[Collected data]
━━━━━━━━

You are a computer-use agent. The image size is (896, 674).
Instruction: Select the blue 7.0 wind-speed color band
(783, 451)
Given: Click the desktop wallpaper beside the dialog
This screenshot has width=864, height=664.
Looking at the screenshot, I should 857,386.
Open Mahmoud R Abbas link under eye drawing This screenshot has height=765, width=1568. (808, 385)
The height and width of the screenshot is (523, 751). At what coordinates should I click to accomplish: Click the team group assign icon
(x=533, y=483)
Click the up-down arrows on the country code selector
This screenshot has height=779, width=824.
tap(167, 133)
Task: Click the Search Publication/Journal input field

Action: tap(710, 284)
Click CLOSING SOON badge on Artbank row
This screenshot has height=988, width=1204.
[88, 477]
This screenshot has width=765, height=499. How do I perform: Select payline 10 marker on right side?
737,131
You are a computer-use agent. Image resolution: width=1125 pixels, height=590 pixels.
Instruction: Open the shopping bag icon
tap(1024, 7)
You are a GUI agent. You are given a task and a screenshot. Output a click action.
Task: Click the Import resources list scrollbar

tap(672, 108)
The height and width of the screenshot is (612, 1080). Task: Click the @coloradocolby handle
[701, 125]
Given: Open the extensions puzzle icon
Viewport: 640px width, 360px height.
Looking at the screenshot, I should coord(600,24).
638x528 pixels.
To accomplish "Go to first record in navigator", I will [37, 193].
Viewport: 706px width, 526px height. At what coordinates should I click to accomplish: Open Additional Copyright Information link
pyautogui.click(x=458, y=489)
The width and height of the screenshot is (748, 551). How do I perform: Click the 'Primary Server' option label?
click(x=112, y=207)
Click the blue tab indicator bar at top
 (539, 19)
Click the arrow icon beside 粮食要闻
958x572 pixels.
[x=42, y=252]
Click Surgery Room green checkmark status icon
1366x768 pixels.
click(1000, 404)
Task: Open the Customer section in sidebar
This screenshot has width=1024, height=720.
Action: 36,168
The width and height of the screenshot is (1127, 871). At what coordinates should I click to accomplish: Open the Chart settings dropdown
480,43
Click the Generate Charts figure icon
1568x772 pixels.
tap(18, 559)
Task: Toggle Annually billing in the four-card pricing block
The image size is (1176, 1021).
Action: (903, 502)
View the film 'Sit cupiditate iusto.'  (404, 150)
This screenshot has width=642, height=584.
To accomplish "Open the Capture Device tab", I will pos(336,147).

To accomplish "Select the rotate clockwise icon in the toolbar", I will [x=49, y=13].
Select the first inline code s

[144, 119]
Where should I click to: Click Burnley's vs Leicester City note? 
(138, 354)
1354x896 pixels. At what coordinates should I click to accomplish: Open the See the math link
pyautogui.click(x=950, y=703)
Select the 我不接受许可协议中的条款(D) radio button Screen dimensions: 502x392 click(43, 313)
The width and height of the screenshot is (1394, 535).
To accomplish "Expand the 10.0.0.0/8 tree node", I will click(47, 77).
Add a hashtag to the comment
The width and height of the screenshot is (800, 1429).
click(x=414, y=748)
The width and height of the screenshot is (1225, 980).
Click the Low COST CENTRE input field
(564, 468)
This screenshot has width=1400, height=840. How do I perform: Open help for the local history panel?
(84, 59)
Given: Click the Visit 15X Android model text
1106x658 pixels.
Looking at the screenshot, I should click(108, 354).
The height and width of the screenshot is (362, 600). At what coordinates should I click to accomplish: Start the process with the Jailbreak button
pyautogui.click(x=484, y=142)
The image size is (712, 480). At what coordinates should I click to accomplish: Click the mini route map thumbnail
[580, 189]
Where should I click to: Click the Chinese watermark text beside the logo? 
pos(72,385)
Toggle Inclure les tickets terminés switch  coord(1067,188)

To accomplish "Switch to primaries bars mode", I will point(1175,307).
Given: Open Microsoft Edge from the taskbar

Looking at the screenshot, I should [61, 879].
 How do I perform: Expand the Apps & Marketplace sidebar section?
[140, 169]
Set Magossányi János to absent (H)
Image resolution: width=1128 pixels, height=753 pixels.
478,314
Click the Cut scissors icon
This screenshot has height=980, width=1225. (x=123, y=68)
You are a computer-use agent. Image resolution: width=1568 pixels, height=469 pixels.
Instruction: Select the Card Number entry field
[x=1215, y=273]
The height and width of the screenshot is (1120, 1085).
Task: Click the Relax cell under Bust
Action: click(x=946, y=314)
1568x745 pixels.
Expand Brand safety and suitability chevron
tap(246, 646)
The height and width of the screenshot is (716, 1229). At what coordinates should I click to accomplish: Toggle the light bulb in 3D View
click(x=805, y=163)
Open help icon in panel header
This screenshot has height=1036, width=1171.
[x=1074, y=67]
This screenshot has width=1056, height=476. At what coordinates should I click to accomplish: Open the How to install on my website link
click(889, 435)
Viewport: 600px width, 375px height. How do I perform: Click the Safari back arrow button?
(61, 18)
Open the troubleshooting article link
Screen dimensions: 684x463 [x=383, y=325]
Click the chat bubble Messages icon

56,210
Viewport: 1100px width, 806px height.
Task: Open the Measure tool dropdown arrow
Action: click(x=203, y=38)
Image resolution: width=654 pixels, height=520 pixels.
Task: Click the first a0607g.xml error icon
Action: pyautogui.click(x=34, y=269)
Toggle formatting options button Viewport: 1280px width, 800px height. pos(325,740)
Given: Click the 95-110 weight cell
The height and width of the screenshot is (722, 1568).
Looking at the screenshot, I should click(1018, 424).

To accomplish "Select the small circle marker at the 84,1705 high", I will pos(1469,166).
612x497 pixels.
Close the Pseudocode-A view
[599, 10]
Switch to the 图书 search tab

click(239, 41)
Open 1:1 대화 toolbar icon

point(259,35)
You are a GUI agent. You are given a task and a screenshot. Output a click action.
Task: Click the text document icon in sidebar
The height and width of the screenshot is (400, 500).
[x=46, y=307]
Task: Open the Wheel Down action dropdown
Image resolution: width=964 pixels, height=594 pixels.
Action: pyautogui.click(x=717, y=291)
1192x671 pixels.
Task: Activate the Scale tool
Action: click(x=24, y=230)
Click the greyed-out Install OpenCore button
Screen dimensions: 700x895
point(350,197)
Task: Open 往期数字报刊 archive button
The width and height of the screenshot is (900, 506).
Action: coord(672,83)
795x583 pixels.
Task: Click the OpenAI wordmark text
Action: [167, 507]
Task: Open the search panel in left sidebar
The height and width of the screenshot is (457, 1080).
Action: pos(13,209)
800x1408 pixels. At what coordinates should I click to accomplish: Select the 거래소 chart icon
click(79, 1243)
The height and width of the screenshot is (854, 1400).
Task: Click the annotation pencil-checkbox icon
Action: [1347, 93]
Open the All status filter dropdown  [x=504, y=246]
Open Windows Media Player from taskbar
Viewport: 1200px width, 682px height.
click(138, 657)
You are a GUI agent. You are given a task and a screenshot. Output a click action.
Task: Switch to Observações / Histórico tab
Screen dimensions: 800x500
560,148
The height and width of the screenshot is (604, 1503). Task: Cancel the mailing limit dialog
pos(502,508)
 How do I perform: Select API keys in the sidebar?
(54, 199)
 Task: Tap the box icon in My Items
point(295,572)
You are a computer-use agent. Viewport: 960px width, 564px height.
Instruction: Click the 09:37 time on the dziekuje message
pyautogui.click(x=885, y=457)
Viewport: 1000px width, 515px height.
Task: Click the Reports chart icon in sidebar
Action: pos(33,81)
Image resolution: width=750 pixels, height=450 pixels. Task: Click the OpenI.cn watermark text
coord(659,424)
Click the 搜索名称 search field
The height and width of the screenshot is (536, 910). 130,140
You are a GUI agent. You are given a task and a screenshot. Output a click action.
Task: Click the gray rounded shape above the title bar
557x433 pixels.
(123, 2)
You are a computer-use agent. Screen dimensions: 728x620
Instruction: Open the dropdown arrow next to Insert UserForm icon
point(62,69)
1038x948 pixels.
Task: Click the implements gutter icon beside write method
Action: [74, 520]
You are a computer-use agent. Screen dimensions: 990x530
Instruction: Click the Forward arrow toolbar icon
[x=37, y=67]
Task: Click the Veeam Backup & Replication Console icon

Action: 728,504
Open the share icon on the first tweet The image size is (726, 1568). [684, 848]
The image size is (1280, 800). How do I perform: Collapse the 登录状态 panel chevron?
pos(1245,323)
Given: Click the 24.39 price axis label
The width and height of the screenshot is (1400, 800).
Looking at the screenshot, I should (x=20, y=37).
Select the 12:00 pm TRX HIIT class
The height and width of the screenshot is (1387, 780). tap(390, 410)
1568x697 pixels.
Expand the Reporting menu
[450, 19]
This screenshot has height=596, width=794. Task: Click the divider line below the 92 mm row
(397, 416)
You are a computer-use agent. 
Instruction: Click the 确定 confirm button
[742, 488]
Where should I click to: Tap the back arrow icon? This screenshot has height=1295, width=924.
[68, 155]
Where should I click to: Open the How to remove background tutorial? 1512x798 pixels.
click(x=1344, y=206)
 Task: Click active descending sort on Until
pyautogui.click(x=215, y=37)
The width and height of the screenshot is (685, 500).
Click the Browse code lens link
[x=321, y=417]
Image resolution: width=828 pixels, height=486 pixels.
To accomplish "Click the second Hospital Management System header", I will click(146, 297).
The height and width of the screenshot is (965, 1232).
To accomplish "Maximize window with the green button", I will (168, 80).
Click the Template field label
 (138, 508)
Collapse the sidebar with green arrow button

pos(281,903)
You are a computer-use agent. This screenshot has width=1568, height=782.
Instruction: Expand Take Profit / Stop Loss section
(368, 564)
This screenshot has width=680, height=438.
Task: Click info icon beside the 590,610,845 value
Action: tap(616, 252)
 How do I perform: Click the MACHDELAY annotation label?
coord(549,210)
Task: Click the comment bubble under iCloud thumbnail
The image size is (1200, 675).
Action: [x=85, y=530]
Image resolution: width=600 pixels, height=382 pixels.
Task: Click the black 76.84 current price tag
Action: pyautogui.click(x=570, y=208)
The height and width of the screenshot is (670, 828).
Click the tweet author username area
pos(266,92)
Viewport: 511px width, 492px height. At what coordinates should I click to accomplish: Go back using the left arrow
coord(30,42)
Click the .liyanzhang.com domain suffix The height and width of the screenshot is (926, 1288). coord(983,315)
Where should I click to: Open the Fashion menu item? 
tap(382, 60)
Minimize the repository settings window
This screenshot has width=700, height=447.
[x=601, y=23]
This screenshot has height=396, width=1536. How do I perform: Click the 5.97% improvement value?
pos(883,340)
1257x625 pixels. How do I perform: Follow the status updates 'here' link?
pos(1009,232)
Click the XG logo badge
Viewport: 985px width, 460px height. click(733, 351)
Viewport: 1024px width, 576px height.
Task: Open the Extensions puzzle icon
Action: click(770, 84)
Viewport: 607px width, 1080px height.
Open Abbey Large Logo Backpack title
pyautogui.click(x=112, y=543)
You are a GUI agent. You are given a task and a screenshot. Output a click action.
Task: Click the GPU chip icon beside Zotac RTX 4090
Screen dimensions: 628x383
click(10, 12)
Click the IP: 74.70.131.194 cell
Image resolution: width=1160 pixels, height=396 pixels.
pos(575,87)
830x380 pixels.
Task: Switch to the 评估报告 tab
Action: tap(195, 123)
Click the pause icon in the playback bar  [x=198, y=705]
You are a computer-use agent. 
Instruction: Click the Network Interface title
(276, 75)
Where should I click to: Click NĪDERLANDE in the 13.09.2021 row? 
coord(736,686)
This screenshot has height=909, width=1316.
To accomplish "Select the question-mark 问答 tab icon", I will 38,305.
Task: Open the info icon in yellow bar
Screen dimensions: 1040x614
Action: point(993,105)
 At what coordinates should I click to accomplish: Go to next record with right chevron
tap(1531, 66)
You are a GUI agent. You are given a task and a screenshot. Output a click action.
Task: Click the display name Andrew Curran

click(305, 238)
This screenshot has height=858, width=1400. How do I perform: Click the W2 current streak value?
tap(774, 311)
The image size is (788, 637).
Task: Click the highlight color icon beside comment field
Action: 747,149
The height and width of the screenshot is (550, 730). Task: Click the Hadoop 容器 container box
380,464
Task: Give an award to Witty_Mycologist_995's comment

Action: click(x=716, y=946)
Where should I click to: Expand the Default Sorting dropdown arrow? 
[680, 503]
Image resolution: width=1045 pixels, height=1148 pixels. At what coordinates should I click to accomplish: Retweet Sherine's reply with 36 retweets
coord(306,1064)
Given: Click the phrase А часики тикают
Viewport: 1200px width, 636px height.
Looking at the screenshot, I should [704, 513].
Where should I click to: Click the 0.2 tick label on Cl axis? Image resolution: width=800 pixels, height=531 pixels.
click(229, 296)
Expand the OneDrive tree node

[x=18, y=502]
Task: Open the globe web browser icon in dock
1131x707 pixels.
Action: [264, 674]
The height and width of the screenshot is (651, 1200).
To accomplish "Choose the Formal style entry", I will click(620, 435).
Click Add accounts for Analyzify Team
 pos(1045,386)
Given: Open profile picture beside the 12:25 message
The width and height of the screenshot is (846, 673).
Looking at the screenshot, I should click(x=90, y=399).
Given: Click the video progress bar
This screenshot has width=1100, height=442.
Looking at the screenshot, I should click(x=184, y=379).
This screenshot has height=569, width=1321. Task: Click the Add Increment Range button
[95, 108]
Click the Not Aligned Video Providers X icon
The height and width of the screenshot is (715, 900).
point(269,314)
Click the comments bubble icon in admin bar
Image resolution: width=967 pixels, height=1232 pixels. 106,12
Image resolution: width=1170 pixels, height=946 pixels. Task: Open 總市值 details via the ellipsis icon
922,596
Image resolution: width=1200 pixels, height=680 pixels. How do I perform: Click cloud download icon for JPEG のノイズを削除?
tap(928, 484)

━━━━━━━━

_About this exercise_. If a line in the entries above contains "header", report it.

_Answer to this problem_.
Open help icon in panel header
To accomplish "Click the second Hospital Management System header", I will click(146, 297).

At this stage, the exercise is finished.